06:48And we need to try to engage with you.
06:51We hear you find a way to work together
06:54to eventually have the Straits safe and passable.
07:00But I do not see Europeans, as of today,
07:03I don't see Europeans that would be willing to send forces
07:07to bring the Strait open during this level of fighting.
07:12And I think, by the way, the United States is a minimum of four weeks,
07:16four weeks, a minimum, best possible scenario,
07:19where they would be able to actually bring escorts
07:24to start moving ships peacefully through the Strait.
07:30So I don't think that's yet priced in to the markets.
07:34And it's certainly an ongoing problem
07:37where the Americans and the Israelis are going it alone.
07:40And on that note, escorting ships through the Strait
07:43is not the same thing as securing the Strait
07:45and having it open to its normal capacity.
07:47It seems like this is something the U.S. cannot do alone.
07:51Trump has seemed to need to call in these allies.
07:54I was reading this morning,
07:55part of that is after the Cold War,
07:57the U.S. actually got rid of some of its mind-sweeping capabilities
08:00in the theory that if it were to need something like this,
08:04it would be part of a NATO operation.
08:06Can you talk to us just about the capability?
08:08Is this something the U.S. can do alone if it so chooses?
08:11Or does it need those allies,
08:13which sometimes the president doesn't like to rely on?
08:15I'm a political science expert, not a military analyst.
08:19So I'm not speaking in school if I answer that question directly.
08:25Fair enough, fair enough.
08:25But what I can say is that in the White House and in CENTCOM,
08:31they are a lot less concerned about dealing with mines
08:34than they are dealing with drone strikes going forward.
08:38That has been the principal thing that has addled them,
08:41as well as the concern that what do you do
08:44if the Houthis suddenly get fully involved in this conflict?
08:49There is some evidence that the Houthis are already involved,
08:52that some of the drone strikes through the empty quarter in Saudi Arabia
08:56came from the Houthis in Yemen.
08:59It's hard to imagine any other geography
09:02that would have brought those strikes in that area.
09:06But that's muscle flexing.
09:09That's very different from hitting the pipeline,
09:13bringing 7 million barrels of Saudi crude to market,
09:17shutting down the Red Sea, that kind of thing.
09:19Also, the White House is very concerned about that.
09:22Ian, very quickly here, we've got about a minute left.
09:23You raise an interesting point in your most recent note.

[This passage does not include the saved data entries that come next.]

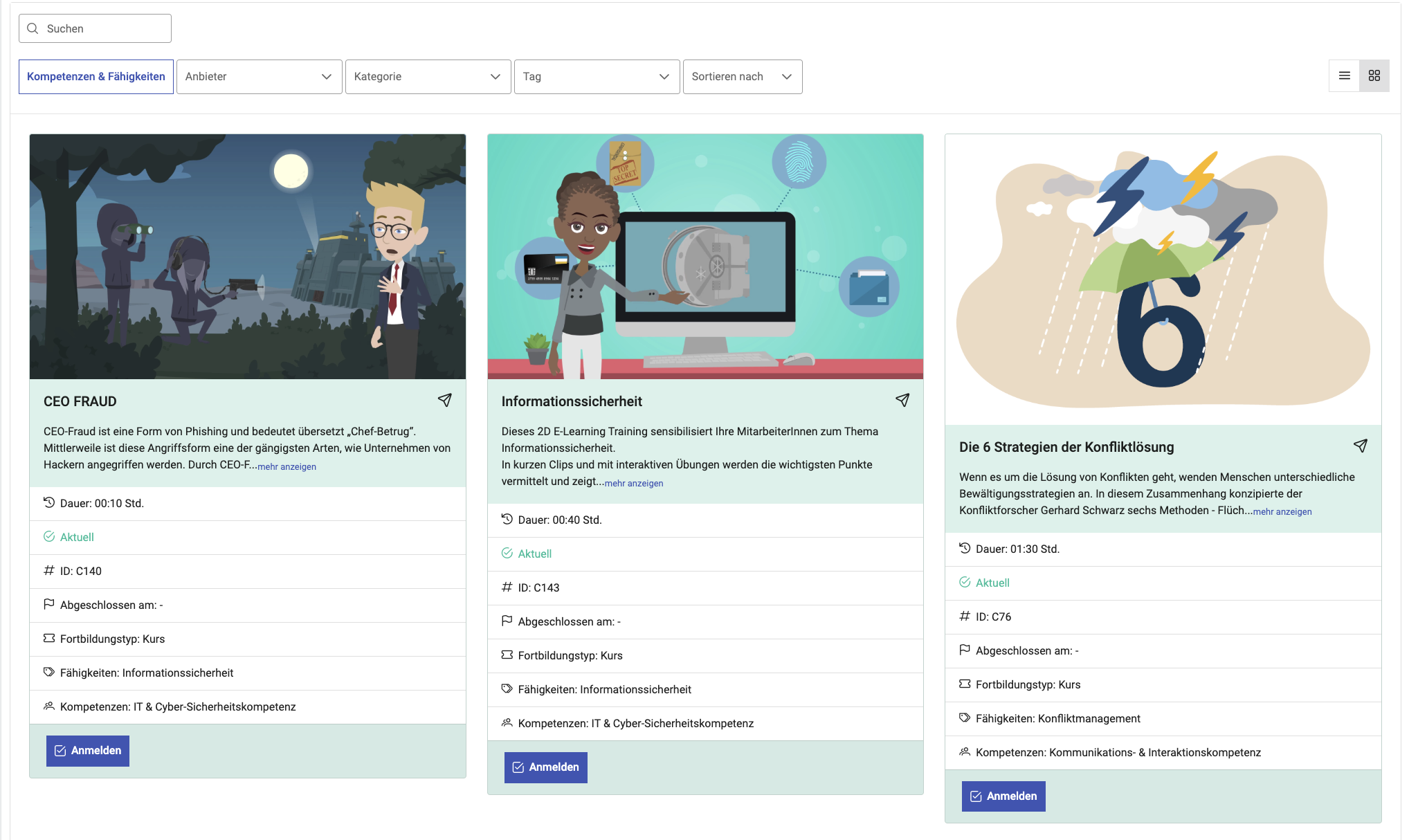Screen dimensions: 1409x840
Task: Open the Anbieter dropdown
Action: tap(259, 77)
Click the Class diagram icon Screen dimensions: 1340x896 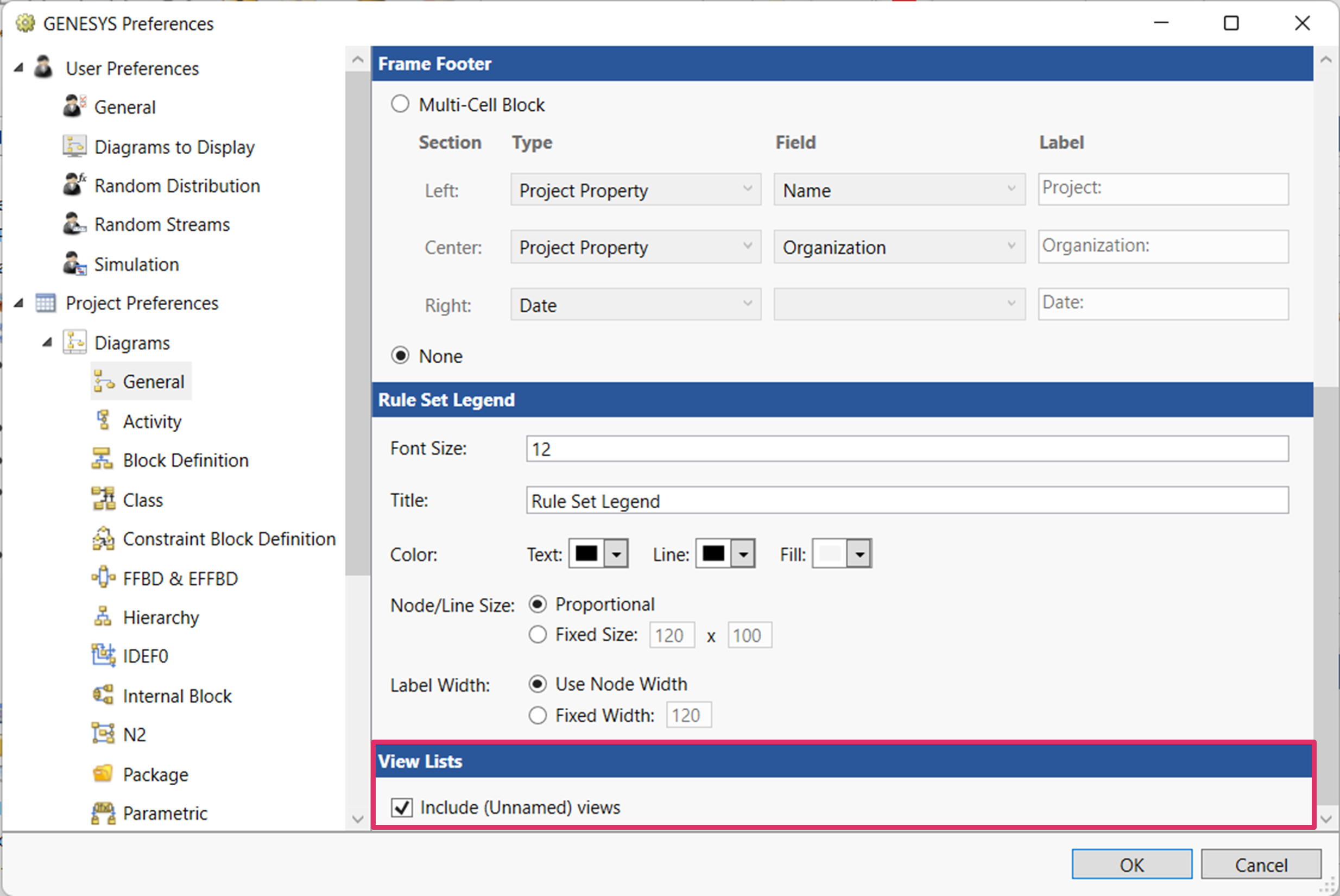pos(103,500)
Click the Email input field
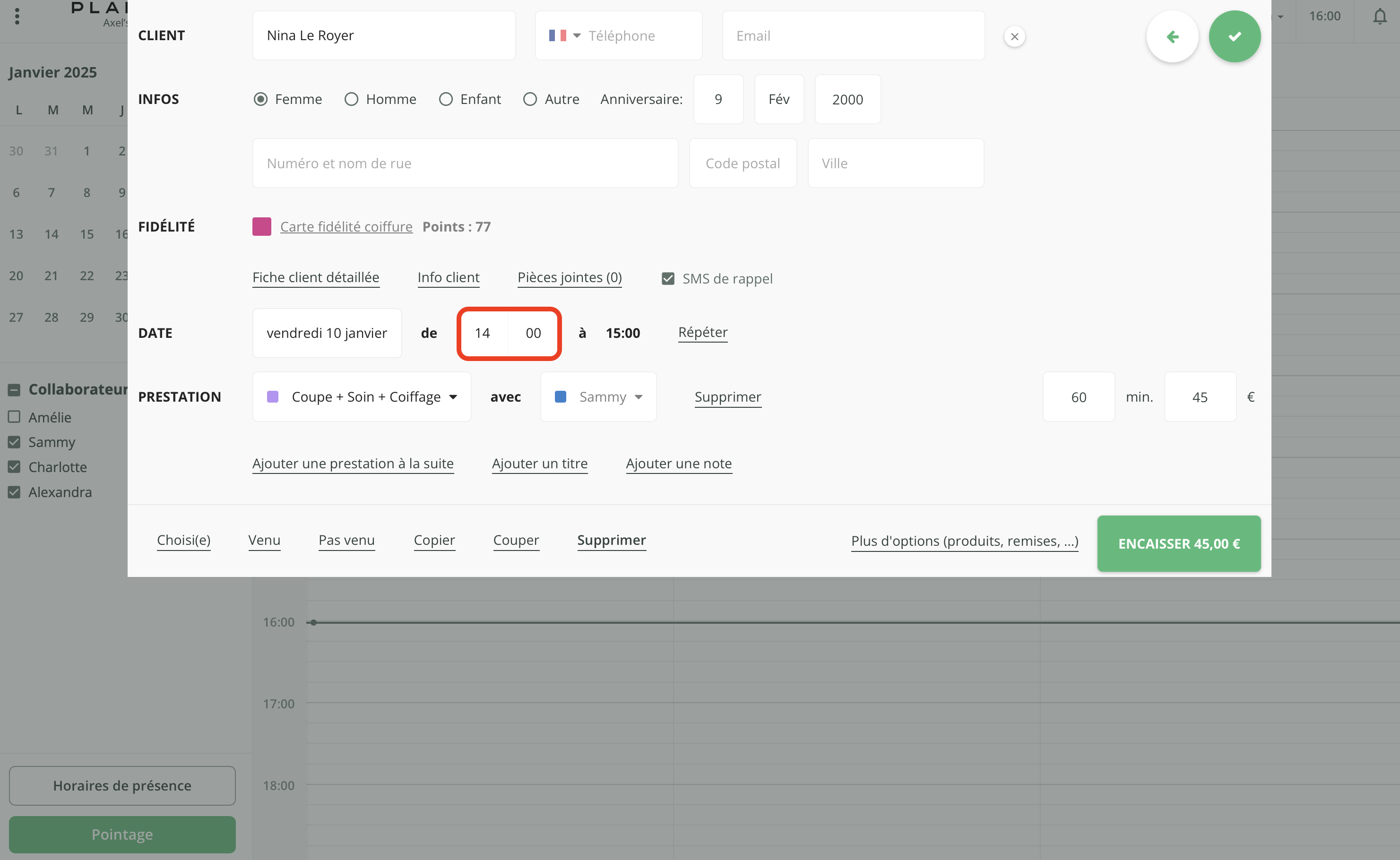 click(x=853, y=36)
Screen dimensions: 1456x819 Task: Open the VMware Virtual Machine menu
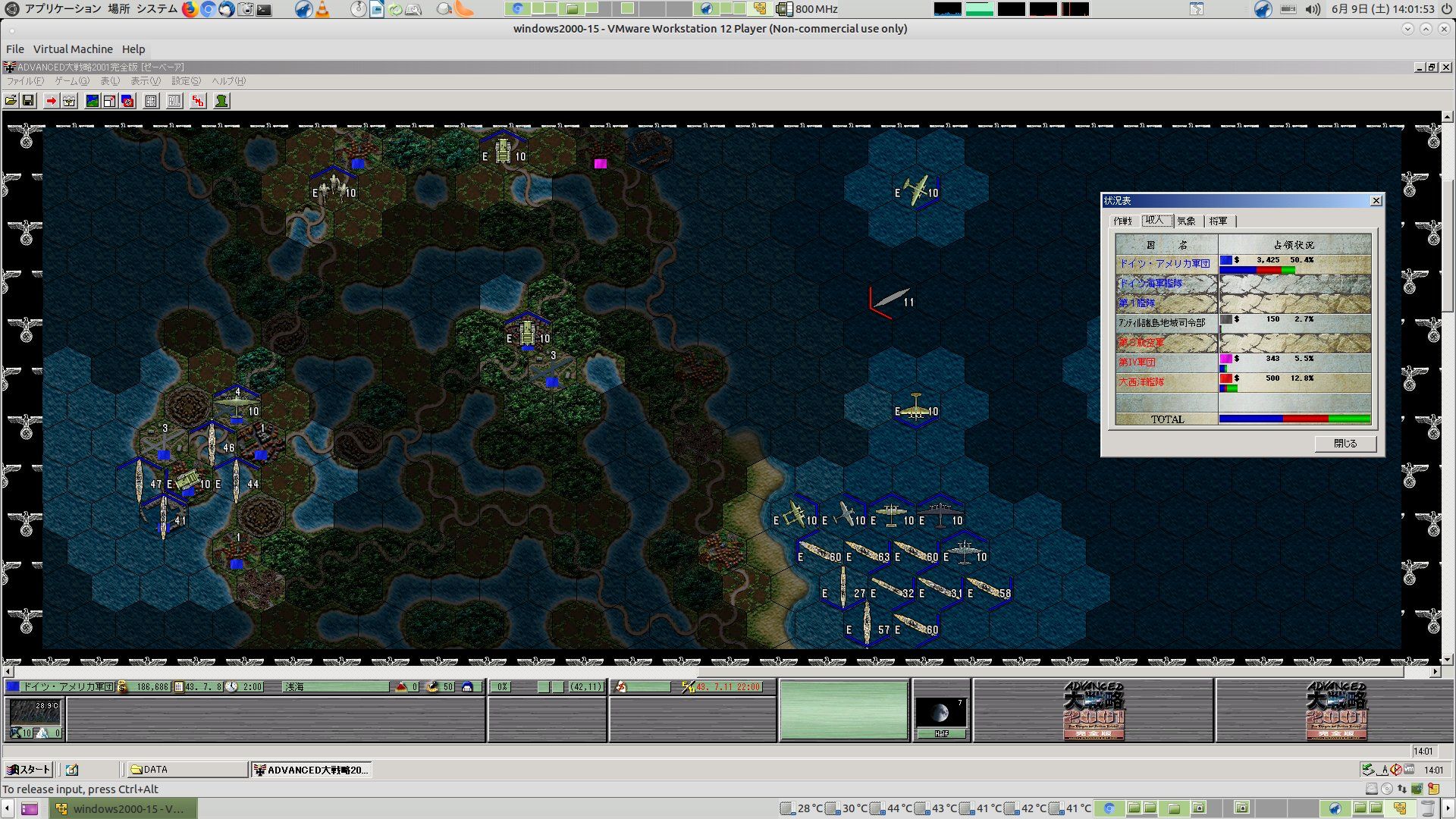pyautogui.click(x=73, y=49)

09:26You say the Iran war now feels a bit like the early days of the pandemic to you.
09:30I thought that was such a fascinating line.
09:32Explain that, if you would.
09:34What that indicates about sort of where this might be progressing
09:36going forward beyond four weeks' time.
09:38It means that we all see that there's a problem,
09:42and we're worried about it, and it's dominating headlines,
09:45but we're not thinking about the second- and third-order implications
09:48that are going to affect all of us and the global economy
09:53for a much longer period of time, say for a year or more,
09:57and how this is going to rupture America's relations in the Gulf,
10:04about the future of Israel in the world as a consequence,
10:08about the future of asymmetric warfare and drones as a consequence.
10:13We're certainly not thinking enough about the longer-term implications
10:18of this suspension of global supply chains in so much of the economy beyond oil,
10:25for example, fertilizer, the planting season, food as a consequence,
10:30plastics that come from hydrocarbons.
10:33I mean, every auto part imaginable.
10:35I mean, you know, sort of packaging for consumer durables.
10:39I mean, this is going to take months before it really hits prices in the market,
10:45but when it hits, it's going to be with us for a long time,
10:48and every day that we aren't addressing the straight
10:51is going to be a much longer period of time on the back end
10:55that we're all feeling that as consumers.